Topaz Description

This selection of gems from Ouro Prêto, Brazil, and Russia's Ural Mountains, displays the golden orange to pinkish red color range of precious topaz. The gems range from 7.61 to 14.33 carats in size.
Many consumers know topaz as simply an inexpensive blue gem. They’re surprised to learn that its blue color is hardly ever natural: It’s almost always caused by treatment. They might also be surprised to know that topaz has so many more colors to offer gem lovers, including pinks and purples that rival the finest fancy sapphires.

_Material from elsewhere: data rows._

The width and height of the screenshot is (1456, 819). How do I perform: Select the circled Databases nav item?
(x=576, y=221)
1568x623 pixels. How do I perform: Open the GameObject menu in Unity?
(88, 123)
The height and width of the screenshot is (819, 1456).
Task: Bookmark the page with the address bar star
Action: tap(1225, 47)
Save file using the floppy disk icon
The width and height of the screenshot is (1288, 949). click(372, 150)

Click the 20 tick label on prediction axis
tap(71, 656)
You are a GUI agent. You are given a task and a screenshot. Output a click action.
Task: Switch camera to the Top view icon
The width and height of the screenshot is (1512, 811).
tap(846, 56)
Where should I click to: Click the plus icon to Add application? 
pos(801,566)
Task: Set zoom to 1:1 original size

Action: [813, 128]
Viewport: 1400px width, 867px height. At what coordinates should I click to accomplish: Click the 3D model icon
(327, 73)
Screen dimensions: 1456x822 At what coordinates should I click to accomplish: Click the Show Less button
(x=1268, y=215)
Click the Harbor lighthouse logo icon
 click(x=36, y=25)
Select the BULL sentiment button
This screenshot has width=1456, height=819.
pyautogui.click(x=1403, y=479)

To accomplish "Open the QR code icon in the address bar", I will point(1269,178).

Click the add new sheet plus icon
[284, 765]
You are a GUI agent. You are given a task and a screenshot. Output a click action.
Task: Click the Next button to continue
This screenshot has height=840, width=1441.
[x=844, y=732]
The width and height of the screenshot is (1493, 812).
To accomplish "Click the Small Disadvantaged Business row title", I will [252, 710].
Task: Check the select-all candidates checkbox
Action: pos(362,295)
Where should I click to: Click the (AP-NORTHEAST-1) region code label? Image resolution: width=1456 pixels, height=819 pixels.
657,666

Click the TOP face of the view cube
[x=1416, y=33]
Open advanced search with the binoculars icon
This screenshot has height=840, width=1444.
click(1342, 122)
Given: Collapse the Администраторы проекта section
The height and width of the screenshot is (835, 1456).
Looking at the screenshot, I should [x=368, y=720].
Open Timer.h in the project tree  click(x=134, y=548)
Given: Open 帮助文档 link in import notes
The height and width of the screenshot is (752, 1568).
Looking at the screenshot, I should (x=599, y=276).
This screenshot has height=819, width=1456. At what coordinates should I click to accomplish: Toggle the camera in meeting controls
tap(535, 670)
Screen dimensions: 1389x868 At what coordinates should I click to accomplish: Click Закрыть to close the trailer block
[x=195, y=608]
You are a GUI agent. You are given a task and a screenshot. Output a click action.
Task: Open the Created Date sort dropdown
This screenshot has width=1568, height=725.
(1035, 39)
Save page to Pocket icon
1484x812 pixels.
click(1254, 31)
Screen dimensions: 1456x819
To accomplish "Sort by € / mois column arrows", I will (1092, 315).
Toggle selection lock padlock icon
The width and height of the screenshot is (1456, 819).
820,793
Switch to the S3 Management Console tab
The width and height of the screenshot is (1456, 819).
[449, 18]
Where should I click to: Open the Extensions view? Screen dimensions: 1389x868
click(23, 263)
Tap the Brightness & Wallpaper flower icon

Reddish Purple Pear-shaped Topaz
This superb reddish purple pear-shaped topaz from Brazil's Capão mine displays the gem’s top color. - Courtesy Dr. Wagner Colombarolli
Topaz is allochromatic, which means that its color is caused by impurity elements or defects in its crystal structure rather than by an element of its basic chemical composition. The element chromium causes natural pink, red, and violet-to-purple colors in topaz. Imperfections at the atomic level in topaz crystal structure can cause yellow, brown, and blue color. Brown is a common topaz color, and the gem is sometimes mistakenly called “smoky quartz.”

Imperial Topaz
So far, commercial deposits of imperial topaz are found in a single area of the world: Ouro Prêto in Brazil. The 6.00-carat pear shape and 3.82-carat antique cut display nuances of the gem's color. - Courtesy Suwa & Son
Topaz Crystal
Against the light, this crystal's color zones and high clarity stand out clearly. It might be possible to fashion a unique gem from this piece. - Courtesy Dr. Wagner Colombarolli
Topaz actually has an exceptionally wide color range that, besides brown, includes various tones and saturations of blue, green, yellow, orange, red, pink, and purple. Colorless topaz is plentiful, and is often treated to give it a blue color.

Topaz Crystals
Topaz crystals are typically elongated, with grooves parallel to their lengths. For this reason, they're commonly cut into long oval or pear shapes. These crystals show orange, pink, and brown colors. - Eric Welch/GIA
The color varieties are often identified simply by hue name—blue topaz, pink topaz, and so forth—but there are also a couple of special trade names. Imperial topaz is a medium reddish orange to orange-red. This is one of the gem’s most expensive colors. Sherry topaz—named after the sherry wine—is a yellowish brown or brownish yellow to orange. Stones in this color range are often called precious topaz to help distinguish them from the similarly colored but less expensive citrine and smoky quartz.

Topaz is also pleochroic, meaning that the gem can show different colors in different crystal directions.